Re: [PATCH v2] memcpy: use bhs/bls instead of bge/blt [BZ #25620]

[Joseph Myers]

On Mon, 13 Apr 2020, zhuyan (M) wrote:

> In ARMv7, the memcpy() implementation allows for program execution to 
> continue in scenarios where a segmentation fault or crash should have 
> occurred. The dangers occur in that subsequent execution and iterations 
> of this code will be executed with this corrupted data.
> 
> Such as, we use 'memcpy' copy 0x80000000 byte to buffer(The buffer size 
> is 100 bytes), it didn't crash.

This patch includes an architecture-specific test, specific to memcpy.  
My understanding of Wilco's request in bug 25620 was for an 
architecture-independent test or tests, covering all string functions with 
such large arguments, so we can ensure we're consistent across 
architectures.  To quote comment 16, "Still we should have a new test that 
checks every string function which has a size_t input, using a positive 
test if the huge mmap succeeds and a negative test checking for a crash. 
That should flush out any other cases across all targets.".

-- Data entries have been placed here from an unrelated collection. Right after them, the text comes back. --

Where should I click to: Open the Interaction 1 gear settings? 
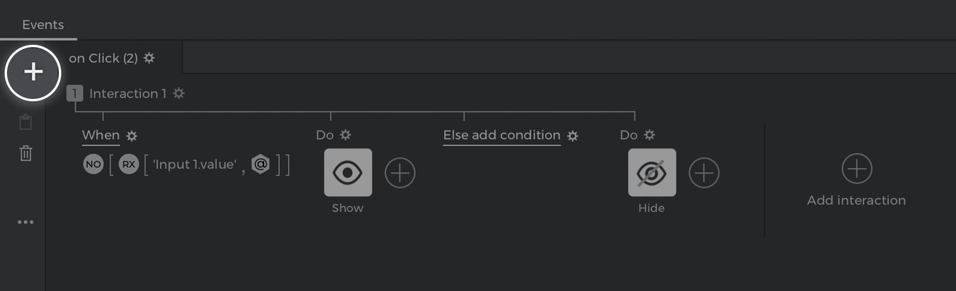(x=179, y=93)
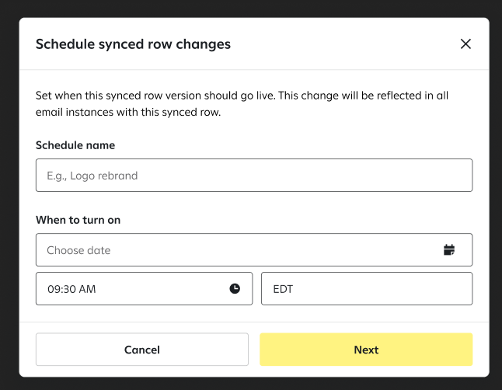Click the "Schedule name" field label
Viewport: 502px width, 390px height.
[x=75, y=145]
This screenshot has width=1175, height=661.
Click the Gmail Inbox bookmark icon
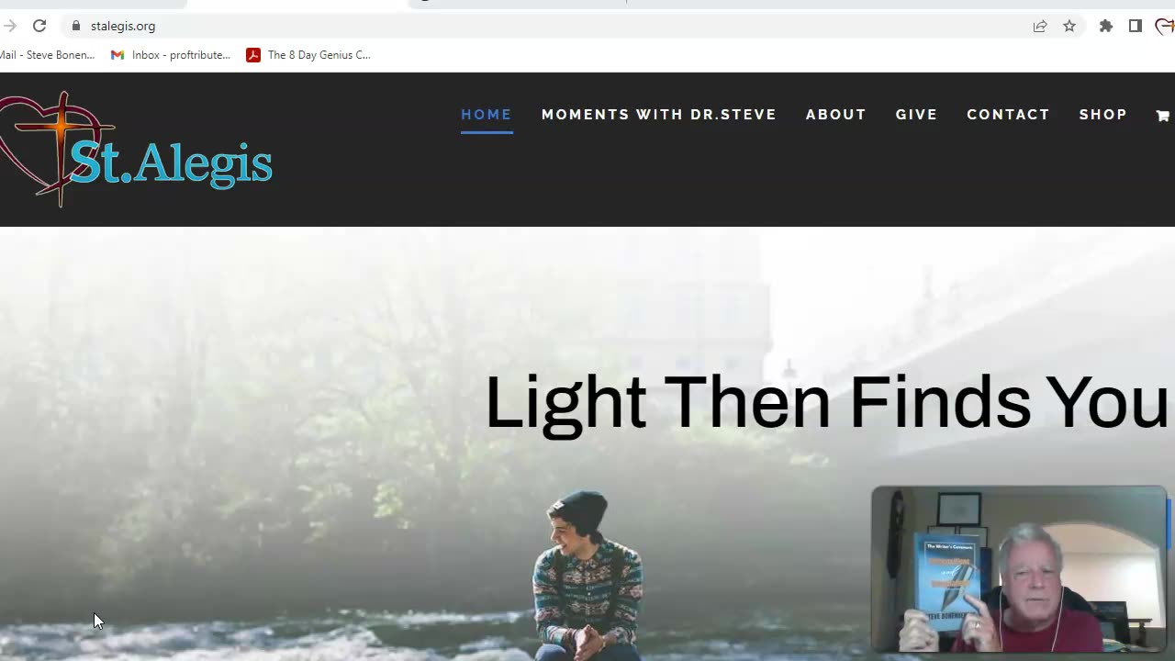[118, 55]
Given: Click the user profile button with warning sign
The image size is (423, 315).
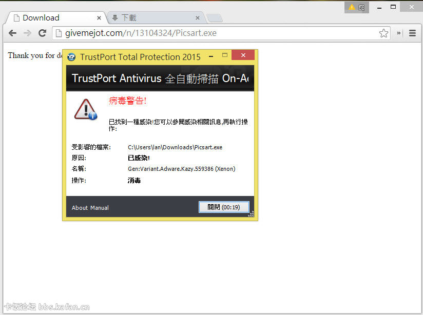Looking at the screenshot, I should [356, 7].
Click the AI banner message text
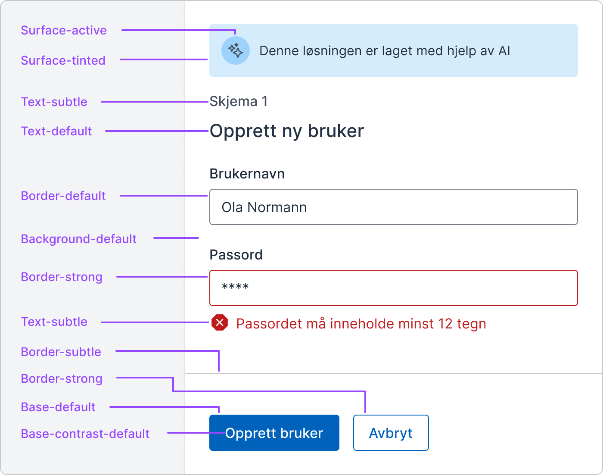 click(x=385, y=51)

Even if you just add a test of memcpy and leave testing other string 
functions for later, I think it ought to be an architecture-independent 
test.

Note 1: we can't effectively test for this issue on 64-bit systems, 
because a 2^63 byte allocation isn't generally practical (the virtual 
address space may not actually support using all 64 bits) and looping over 
the whole of such an allocation would take an infeasible amount of time.

Note 2: to avoid problems with allocation failure when writing to the 
whole of such a large allocation on a 32-bit system that doesn't actually 
have 2 GB of memory available, see support/blob_repeat.c that provides 
helper functions, for use in testcases, that repeat mappings of a smaller 
region of memory over a larger part of the address space.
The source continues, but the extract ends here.